Tuesday, April 2, 2013

Midnight madness....or sadness

Hell yes chain posting fever, I waited until after 12:00 midnight to start writing this post so technically it happened on the next day. 

So I thought of an epic one liner to describe the events of the past hour:
Waiting for one's arrival...
This was definitely not ripped from any version of the Unlimited Blade Works chant so don't go looking them up to prove me wrong. Go drink tea instead, because:
 I started off this (extremely) early morning adventure waiting for a game of League of Legends to load. This is because my computer sucks, taking upwards of 3 to 5 minutes for a game that may only last 20 minutes. Some of my friends have made disparaging remarks that my machine is, among other things:
  • A Toaster
  • A wooden computer
  • A Texas Instruments graphing calculator
  • Being powered by a hamster running on a wheel
  I find that these allegations offensive due to the implication that real toasters and hamster powered computers are as slow as mine, which is frankly not true. They're faster.

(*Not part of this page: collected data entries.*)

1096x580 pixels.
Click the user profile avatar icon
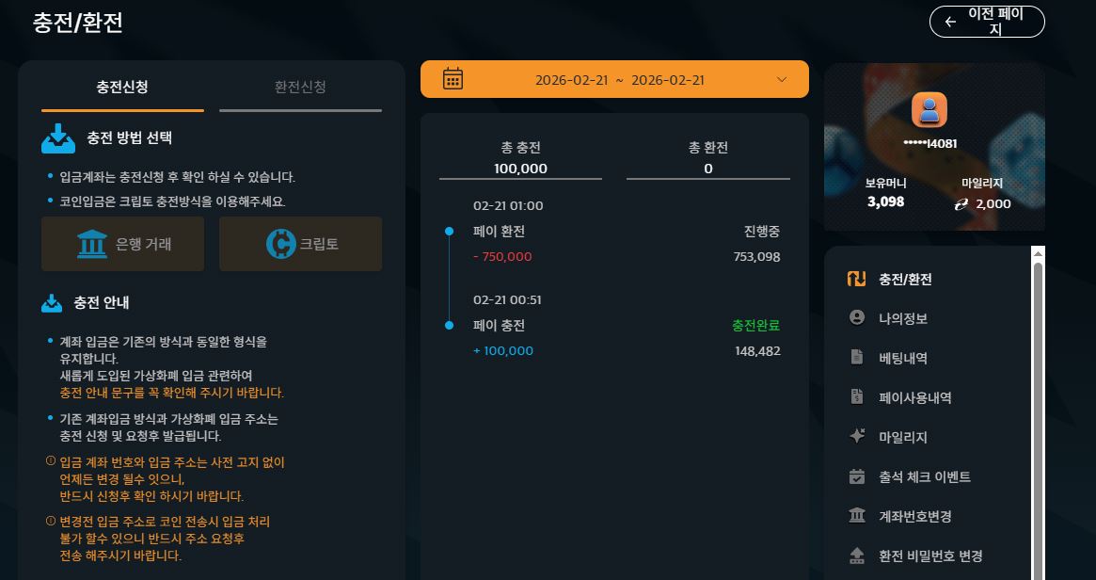coord(929,110)
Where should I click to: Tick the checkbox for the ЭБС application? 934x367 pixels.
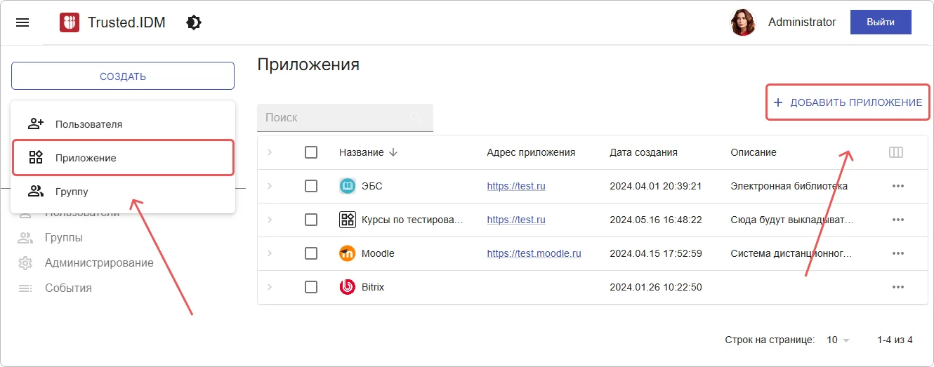(311, 186)
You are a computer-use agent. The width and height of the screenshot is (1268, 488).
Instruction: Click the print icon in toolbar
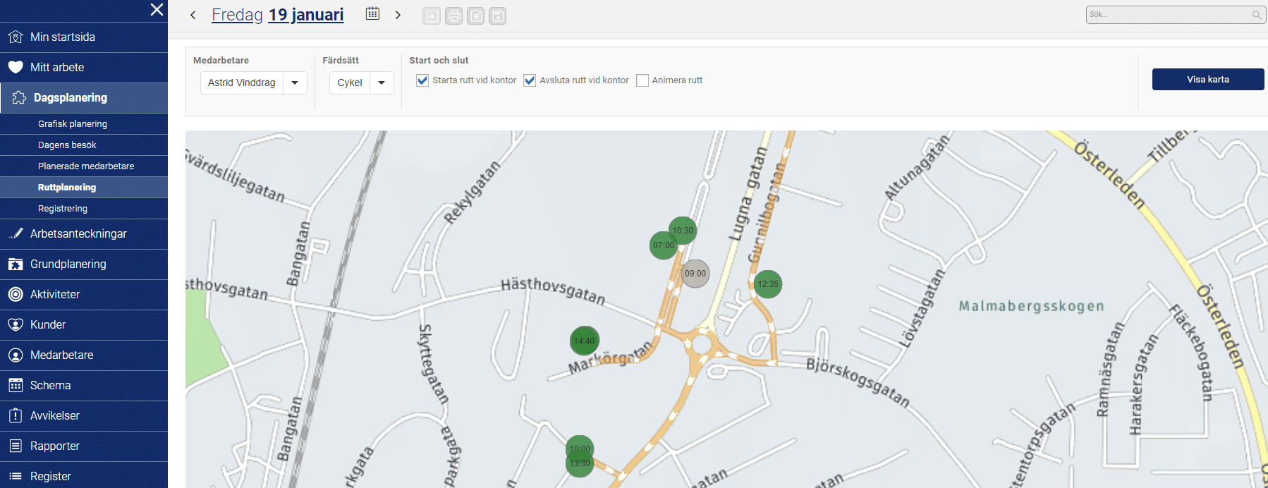454,16
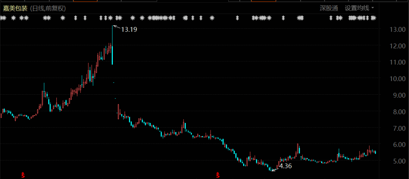Click the 深股通 tag

tap(329, 8)
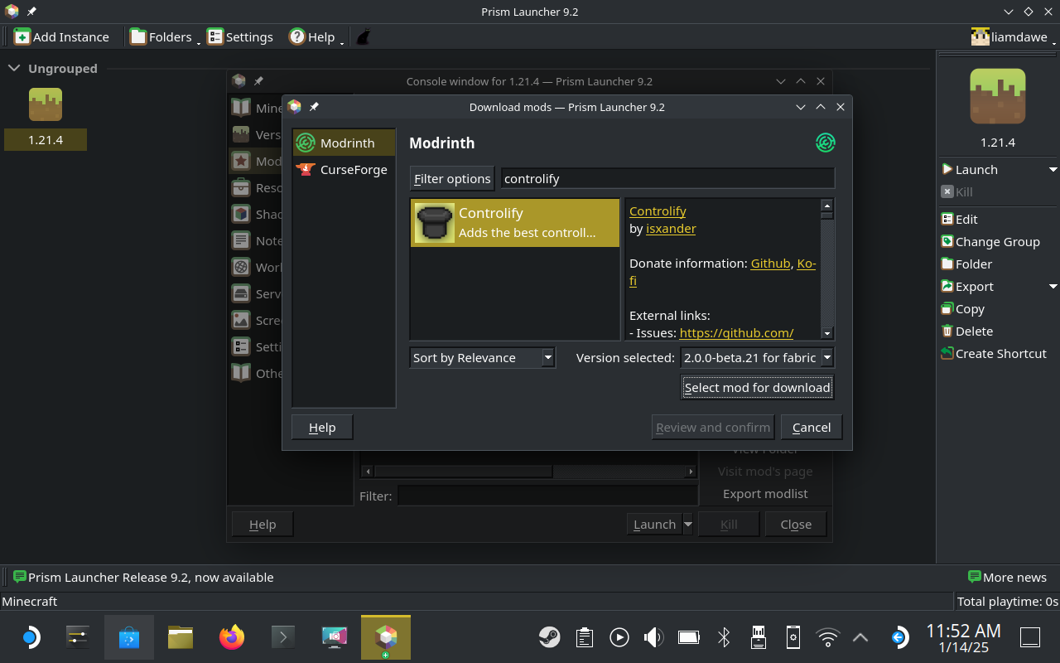1060x663 pixels.
Task: Click the Bluetooth tray icon
Action: 724,636
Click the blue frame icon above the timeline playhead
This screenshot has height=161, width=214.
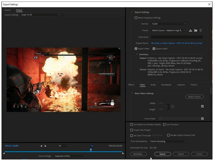coord(91,145)
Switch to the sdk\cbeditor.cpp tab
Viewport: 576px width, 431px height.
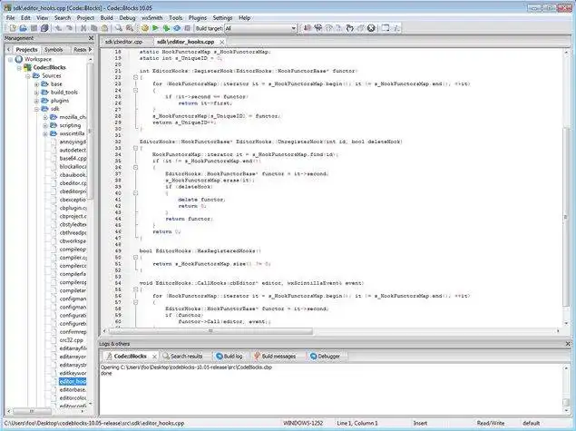pyautogui.click(x=123, y=41)
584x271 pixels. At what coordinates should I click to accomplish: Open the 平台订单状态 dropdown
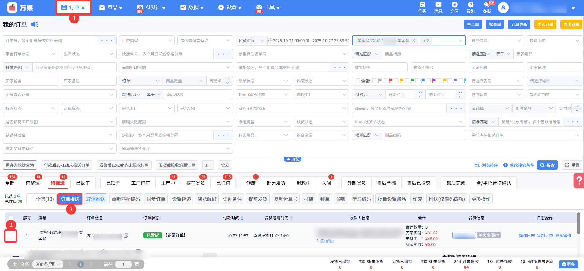[30, 54]
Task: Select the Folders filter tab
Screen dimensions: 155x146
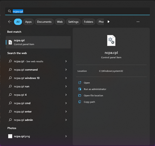Action: [88, 22]
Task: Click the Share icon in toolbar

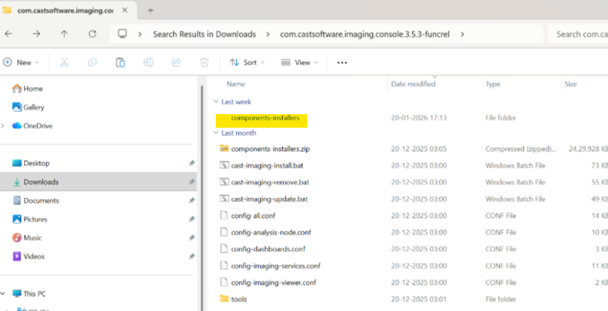Action: [177, 63]
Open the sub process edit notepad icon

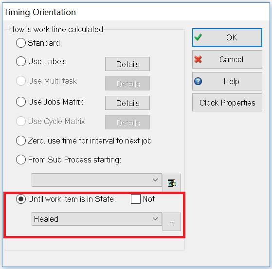coord(172,182)
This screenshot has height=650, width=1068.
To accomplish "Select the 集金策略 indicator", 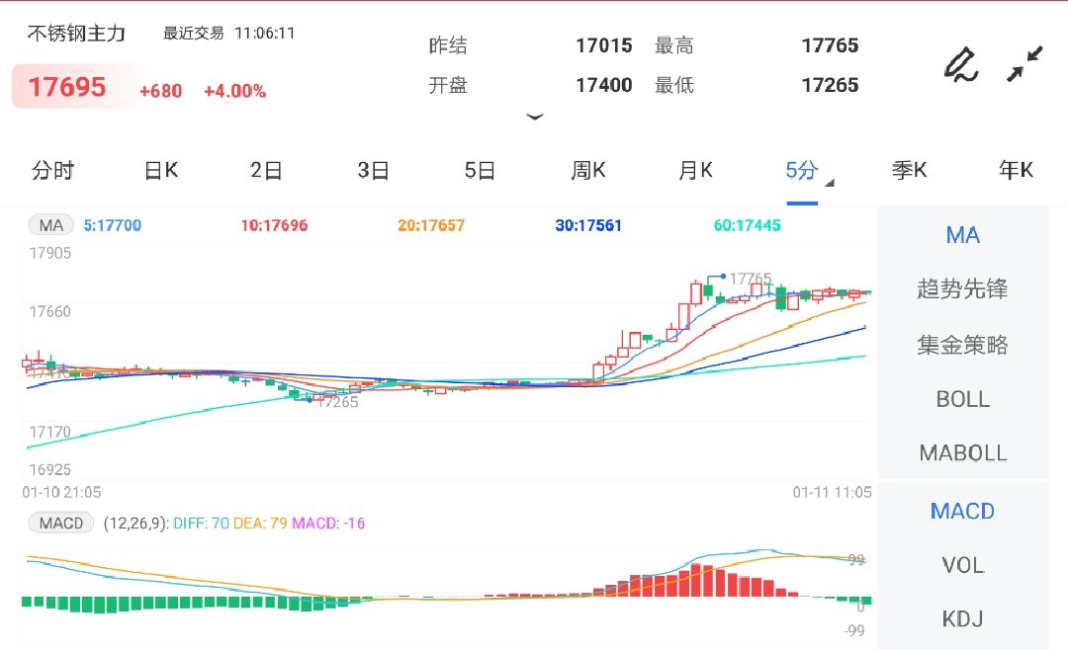I will [x=961, y=344].
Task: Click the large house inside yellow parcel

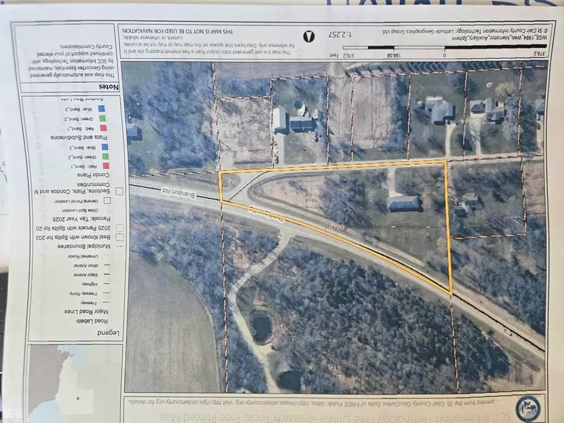Action: [403, 203]
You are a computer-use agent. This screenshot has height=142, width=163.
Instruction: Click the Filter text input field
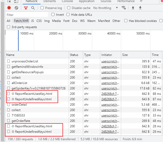pyautogui.click(x=27, y=15)
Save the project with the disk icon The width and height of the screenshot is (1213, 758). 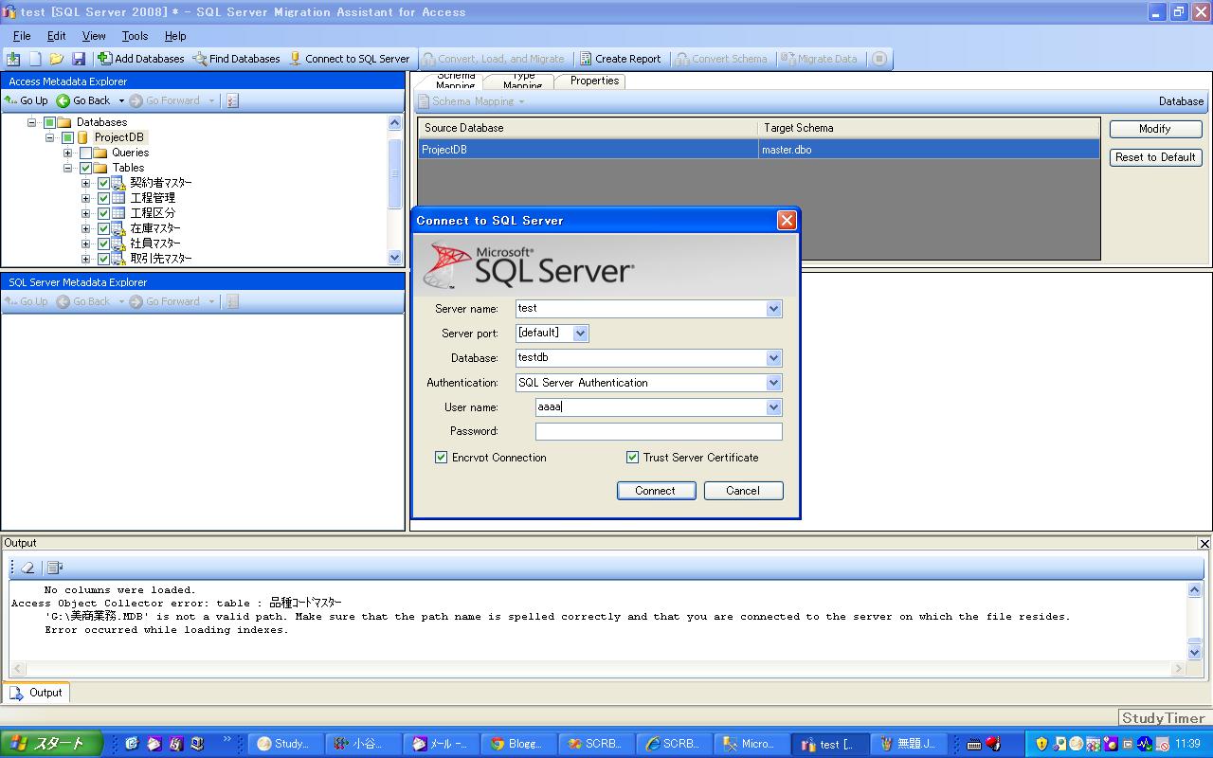[x=77, y=58]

  So to pass the time I decided to break open a pack of Oreo cookies. On further examination though, I realized that not only is it impossible to really 'break' plastic packaging(you just kinda tear it up instead if you didn't know), there was small fine print on the front saying "Enlarged to show texture". Whoa.

  At first I was absolutely delighted that the cookie makers would enlarge their cookies just so people could see this wondrous texture they speak of. But upon opening the package to my dismay the cookies were regular sized, meaning Oreo are lying scumbags and will surely fall into ruin from a class action lawsuit by disappointed cookie lovers across the world. Even worse, the second cookie I found had....*gasp*...ONE SIDE FACING THE WRONG WAY!!!
That's right Father, one of the crunchy chocolate disks had been flipped over so that the Oreo letters and the breathtaking patterns of the texture was smooshed right into the white creme. Only the grim, mechanical visage of the completely flat other side greeted me outwardly. Clearly this is a defect in workmanship. I knew then what I had to do.

There is no way I will eat this culinary abomination. No, I must REJECT this blasphemous cookie! For I know that there is but one TRUE LORD; the Flying Spaghetti Monster(Praised be His pasta), master of all 4 elements* of the old food pyramid!

Unfortunately despite its unholy terror it still looks delicious. It begins to speak to me in drawling satanic cookie speech.

Cookie: Eat me.
Me: NO, I refuse! 
Cookie: I have less than 20 calories per seeerviing.....
Me: My body may remain pure but my soul will be STEEPED IN SIN.
Cookie: You know you want to....
Me: Begone, vile pastry!
Cookie: Do it
Me: no
Cookie: DOO EET
Me: NOH
Cookie: DOOOOOOO EEEEEEEEET
Me: NUOOOOOOOOOOOOOOOOOOOOOOOOOOOOOOOOOOOOOOOOooooooooooooooooooo
oooooooooooohhhhhhhhhhhhhhhhhverygoood

Alas I could not resist the temptation. Oh noodley father, why hast thou abandoned me?

*Spaghetti for the Grains, Tomato Sauce for Fruits and Vegetables, Meatballs for meat, and Parmesan cheese for Dairy.